国土交通省 国土画像情報(カラー空中写真)(現・地図・空中写真閲覧サービス)の空中写真を基に作成

国土交通省 国土画像情報(カラー空中写真)(現・地図・空中写真閲覧サービス)の空中写真を基に作成
概要
かつては「大村空港」と呼ばれていたが、1975年(昭和50年)の海上滑走路の供用と同時に、民間旅客ターミナル等は海上空港である長崎空港に移転。大村空港跡地の名称は「長崎空港A滑走路地区」に変更となった。2011年に長崎空港A滑走路地区は国土交通省から防衛省に移管され、名称は「大村飛行場」となった[1]。なお、離着陸を含めて長崎空港事務所が管制を実施する。夜間帯は福岡FSCからのリモート管制を受ける[2]。
海上自衛隊の飛行場として使われているほか、軽飛行機の離着陸にも使用されている。戦前からの歴史ある飛行場であり、戦前からの建造物が残っている。現在は、第22航空群の航空基地として、館山航空基地(千葉県)など全国5つの基地と共に護衛艦艦載ヘリコプター部隊の基地となっており、SH-60J/SH-60K哨戒ヘリコプターが配備されている。
1992年(平成4年)からは、日米地位協定に基づき、佐世保基地を母港とするアメリカ海軍の強襲揚陸艦「ベロー・ウッド」~「エセックス」艦載ヘリの格納・整備のために、大村航空基地の一部施設が提供されている。

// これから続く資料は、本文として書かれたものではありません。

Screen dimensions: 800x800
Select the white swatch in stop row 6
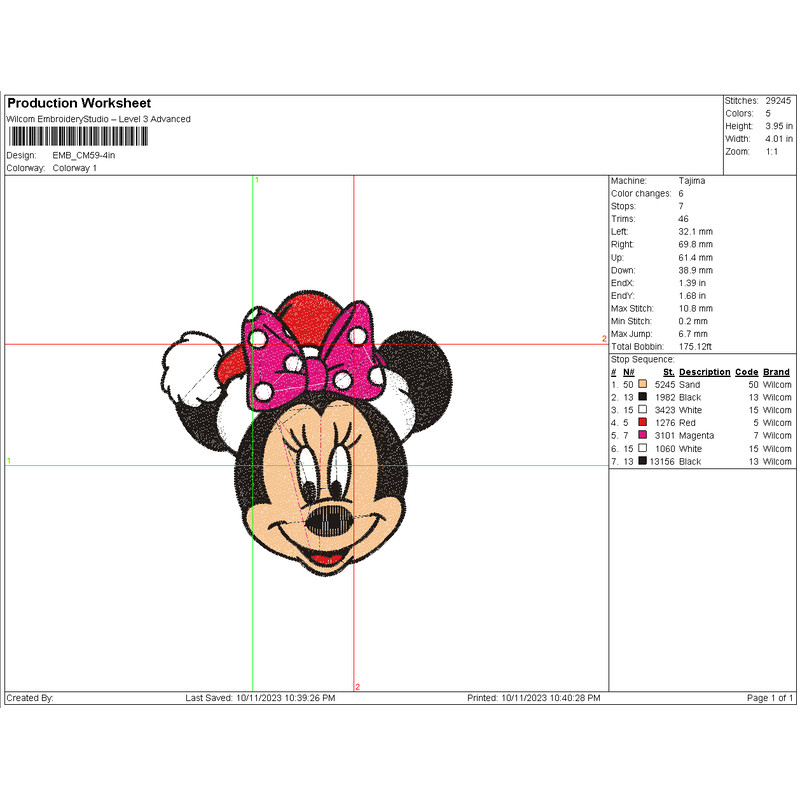coord(642,449)
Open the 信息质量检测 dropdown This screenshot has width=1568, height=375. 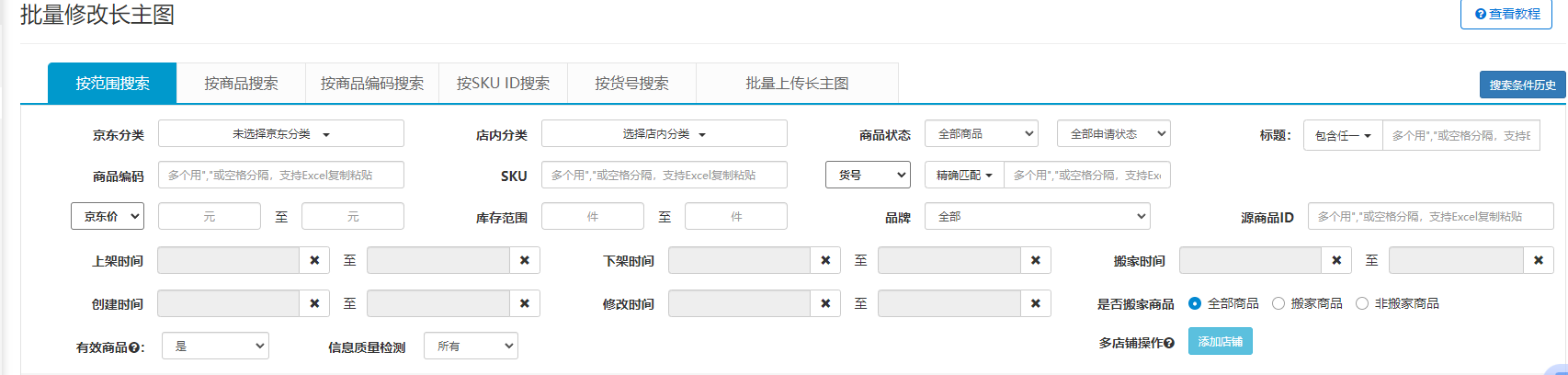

また、長崎空港と大村飛行場の間の大村湾水面に、US-1/US-2飛行艇の離着水用の水域(シードローム)が設定されている。
歴史
大正
昭和(戦前)
- 1941年(昭和16年) - 当時、東洋一の規模を誇った、第21海軍航空廠が完成する。
- 広大な土地に、航空機・エンジンの製造工場、補修工場、武器弾薬の補給廠が揃っていた。
昭和(戦後)
- 1949年(昭和24年)5月25日 - 昭和天皇が飛行場跡地に行幸(昭和天皇の戦後巡幸)。当時は開墾場となっていた[3]。
- 1955年(昭和30年)12月16日 - 大村航空隊の準備部隊が鹿屋航空基地(鹿児島県)内に佐世保地方隊隷下の鹿屋第2航空隊として発足。「大村空港」が開港。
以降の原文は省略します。